EESL to set up 200 more charging stations in Delhi, NCR by October1 min read . Updated: 13 Jul 2019, 04:01 PM IST
- EESL plans to set up 200 more charging stations in Delhi and National Capital Region in next three months
- "We are laying out charging infrastructure, starting in Delhi/NCR region and in 10 other cities in the country," says EESL
Energy Efficiency Services Ltd (EESL) plans to set up 200 more charging stations in Delhi and National Capital Region (NCR) area in the next three months to cater to shared mobility services.

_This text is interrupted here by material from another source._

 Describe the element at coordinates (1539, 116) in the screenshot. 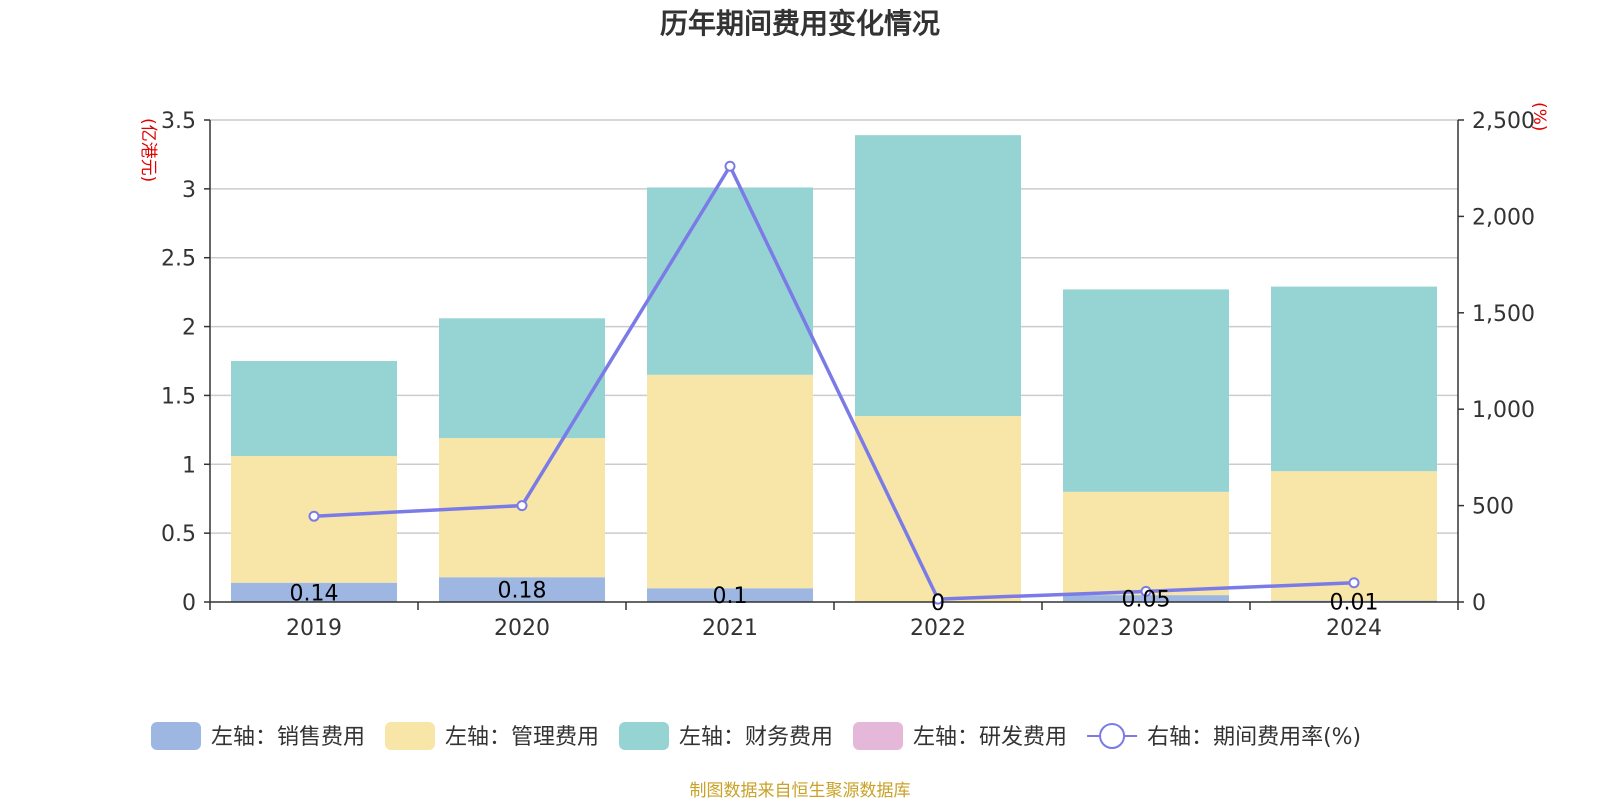

I see `right-axis-unit: (%)` at that location.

“We are laying out charging infrastructure, starting in Delhi/NCR region and in 10 other cities in the country. We have put up 55 charging stations in New Delhi area. We are going to increase this to 200, largely in South Delhi, Gurgaon, Noida and some other parts of Delhi that we are looking at in the next three months," Saurabh Kumar, Managing Director of EESL told Mint.
Towards this, Kumar said that locations with very high footfall such as Connaught Place, Khan Market, among others have been selected, keeping in mind that the largest set of consumers will be from the shared mobility space offered by taxi aggregators.
The push towards electric mobility has always been the Narendra Modi-led National Democratic Alliance’s (NDA’s) priority, including its first tenure, keeping in mind to curb pollution as well as reduce India’s dependence on oil imports. NDA’s first Union Budget in its second consecutive term, finance minister Nirmala Sitharaman announced several incentives for give more push to electric mobility, including income tax rebate for buyers, bringing down import duty on certain parts of electric vehicles, among others, to make India a manufacturing hub of electric vehicles.
As far as demand is concerned, EESL, which is a joint venture of public sector units (PSUs) under power ministry expects a surge in shared mobility due to the government’s Faster Adoption and Manufacturing of Hybrid and Electric Vehicles or FAME 2 scheme that aims to expand commercial vehicle fleet.
“Demand will grow slowly. It will possibly not grow in the personal segment. But certainly because of the FAME II subsidy, the shared mobility will see a surge," Kumar said.